Lee Lewis has directed a myriad of A-list actors in her time, Marta Dusseldorp and Miranda Tapsell among them, but this is the first time she’s been called on to direct a dog.
Lewis has been holed up in the Sydney Theatre Company’s rehearsal room working with a cast of 10 on the epic historical drama Mary Stuart, with a powerhouse female cast, yet all anyone wants to talk about is the dog.
“It’s a huge play wrapped around a dog, that’s what I’m learning,” the director chuckles.
The dog in question is in fact two dogs, which will take turns in the role of Mary Stuart’s beloved Maltese terrier, played here by Cavalier King Charles spaniels Lady Darci and her granddaughter Tinkerbelle. There’s also an “understudy” dog, Lady Darci’s daughter Dame Zahli.

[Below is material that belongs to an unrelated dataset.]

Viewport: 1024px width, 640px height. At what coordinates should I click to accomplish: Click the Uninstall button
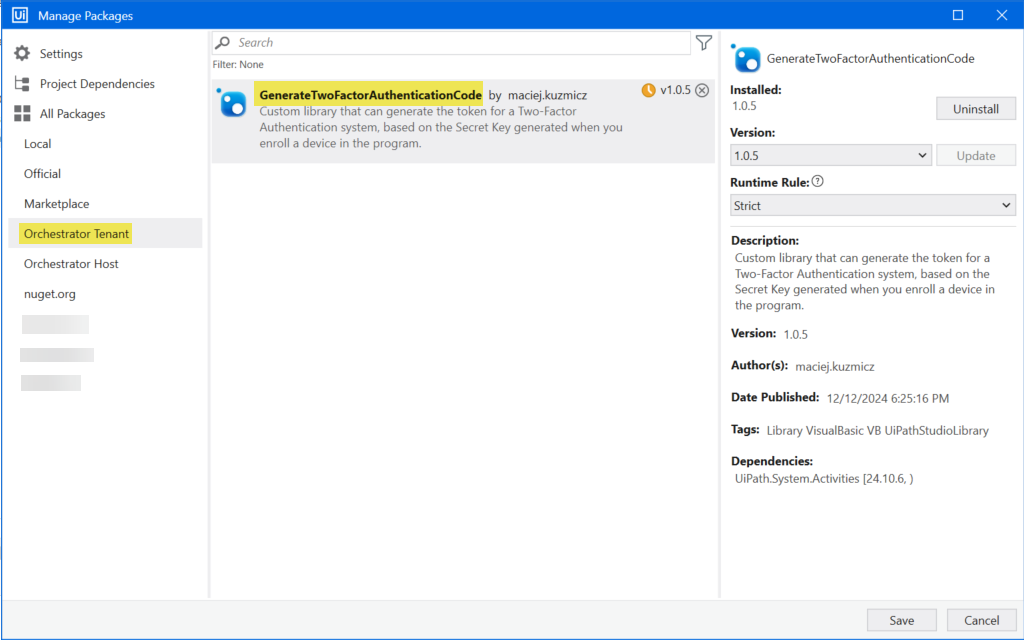click(x=975, y=108)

The relationship between of two of history’s most influential and ultimately conflicted women, cousins and rivals Elizabeth I of England and Mary Queen of Scots, seems to be in the zeitgeist. The recent film Mary Queen of Scots, starring Saoirse Ronan and Margot Robbie, has attracted a lot of Oscar hype.
The STC production has been adapted by award-winning playwright and actor Kate Mulvany (who also adapted The Harp in the South) from Friedrich Schiller’s original script. Mary Stuart covers the pivotal final days between the pair in the lead-up to Mary’s execution, and having such a compelling woman playwright adapt the script adds a new dimension to this tale, which has traditionally been told and directed by men.
“It feels like a big historical drama, but because Kate’s a young female writing the story everything we’re seeing on stage is very different. And rehearsing with two strong female leads Caroline Brazier [Mary] and Helen Thomson [Elizabeth] has been interesting, because it’s a very different dynamic to most historical plays where two women on stage are likely to be a servant and a wife,” Lewis says.
And then there’s the dogs. This is the first experience of live theatre for Lady Darci and her owner Nicole Celeban, who responded to an ad posted through an animal extras talent agency.
“They were looking for a dog who was calm and collected and happy to mingle with the actors and just be a sweetie and I think they nailed it,” says Celeban.
While Lewis admits she initially considered cutting the dog from the script in the perennial drive to save money, the pooch is in fact crucial to the play’s success.
“Dogs humanise characters; we like people with dogs,” she says, pointing out the audience needs a reason to empathise with Mary.
The dogs are only on stage for a total of about 15 minutes, but their impact on the audience at the preview shows was clear. Celeban stays in the wings during the performance, but says when Lady Darci first walked on stage and climbed into Brazier’s arms there was an audible gasp from the audience. And towards the end of the play, when Brazier has to farewell her dog before facing the executioner, there wasn’t a dry eye in the house.
Celeban says training the dogs has been relatively simple – only Brazier and Wilson were allowed to give them treats (of their favourite barbeque chicken). It helped that Brazier is a dog lover and in fact auditioned her own hound (who Lewis describes as “an Australian mutt”) who ultimately didn’t make the cut.
“The dog auditions were hysterical, and turning down the dogs was heartbreaking; it’s way harder than saying no to actors,” she says.
Lewis has built in contingency plans should the canines suddenly wander off or miss their cue. “I have variations depending on what the dogs do because I’m not using show dogs. A bit like working with really young children, I’ve learnt you can’t ask too much of them, you have to build a bit around their unpredictability.”
Although the dogs aren’t professionals, they all work with Nepean Therapy Dogs, a longstanding charity that trains dogs to visit hospitals, nursing homes and schools. Tinkerbelle’s owner Paula Smith is a trainer with the organisation, and her experience has been invaluable for Mary Stuart.
While Celeban says the fees earned by the dogs won’t exactly pay off her mortgage, it’s been a very rewarding experience.
“I don’t think I’ll be retiring on what we earn, but it’s something we’re just adoring doing and I’m enjoying being a stage mum. I’m blown away by what she’s [capable of]. Would I do it again? In a heartbeat.”
Mary Stuart is playing at the Roslyn Packer Theatre until March 2.